- WHAT IS REQUIRED -
Repeat the data that follows in full. Do not include the pictures.

Stored records

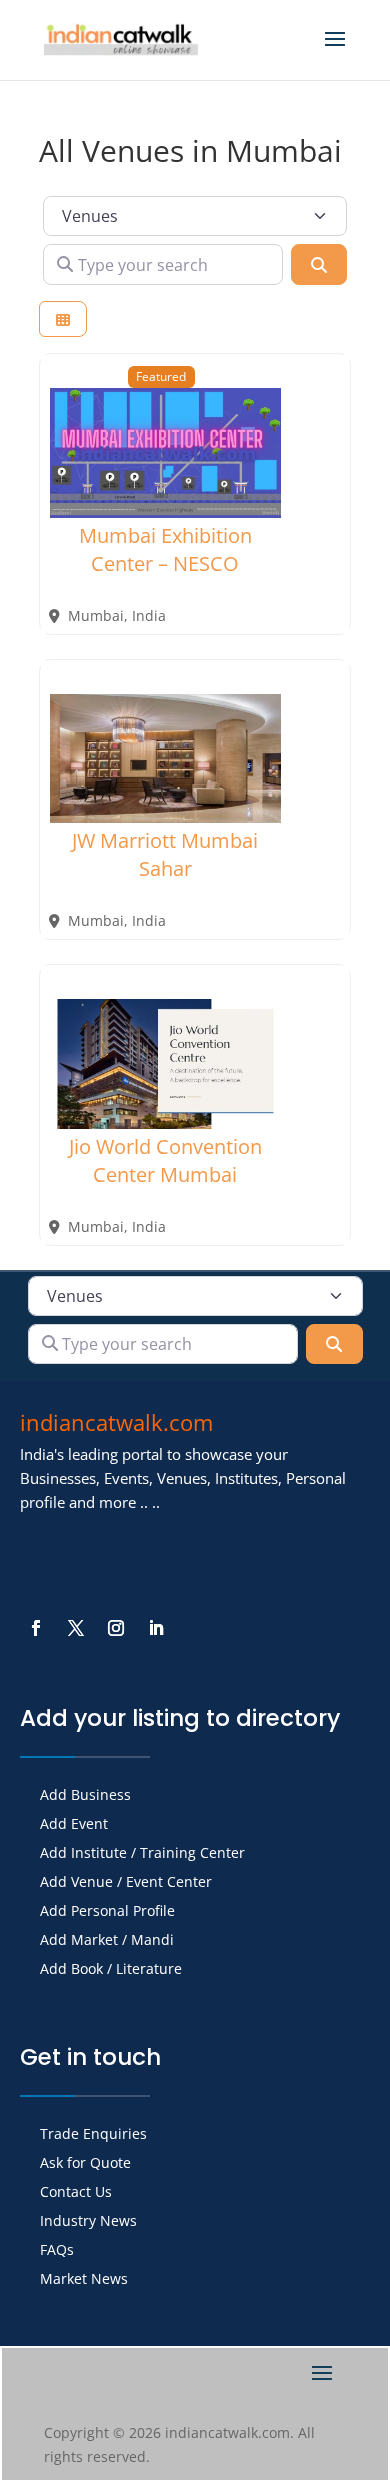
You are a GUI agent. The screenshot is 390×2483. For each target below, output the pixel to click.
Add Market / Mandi (107, 1941)
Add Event (74, 1825)
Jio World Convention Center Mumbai (165, 1160)
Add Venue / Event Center (126, 1883)
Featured (161, 376)
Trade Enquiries (93, 2135)
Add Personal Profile (107, 1912)
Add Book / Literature (111, 1970)
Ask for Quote (85, 2164)
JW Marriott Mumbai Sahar (165, 854)
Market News (84, 2280)
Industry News (88, 2222)
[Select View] (63, 319)
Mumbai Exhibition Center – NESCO (165, 549)
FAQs (57, 2251)
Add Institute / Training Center (142, 1854)
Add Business (85, 1796)
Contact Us (76, 2193)
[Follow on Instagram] (116, 1628)
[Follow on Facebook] (36, 1628)
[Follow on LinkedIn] (156, 1628)
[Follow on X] (76, 1628)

- OUTPUT OF THE TASK -
You are a GUI agent. The screenshot is 390×2483. For each target below, output the pixel to click.
Add Market / Mandi (107, 1941)
Add Event (74, 1825)
Jio World Convention Center Mumbai (165, 1160)
Add Venue / Event Center (126, 1883)
Featured (161, 376)
Trade Enquiries (93, 2135)
Add Personal Profile (107, 1912)
Add Book / Literature (111, 1970)
Ask for Quote (85, 2164)
JW Marriott Mumbai Sahar (165, 854)
Market News (84, 2280)
Industry News (88, 2222)
[Select View] (63, 319)
Mumbai Exhibition Center – NESCO (165, 549)
FAQs (57, 2251)
Add Institute / Training Center (142, 1854)
Add Business (85, 1796)
Contact Us (76, 2193)
[Follow on Instagram] (116, 1628)
[Follow on Facebook] (36, 1628)
[Follow on LinkedIn] (156, 1628)
[Follow on X] (76, 1628)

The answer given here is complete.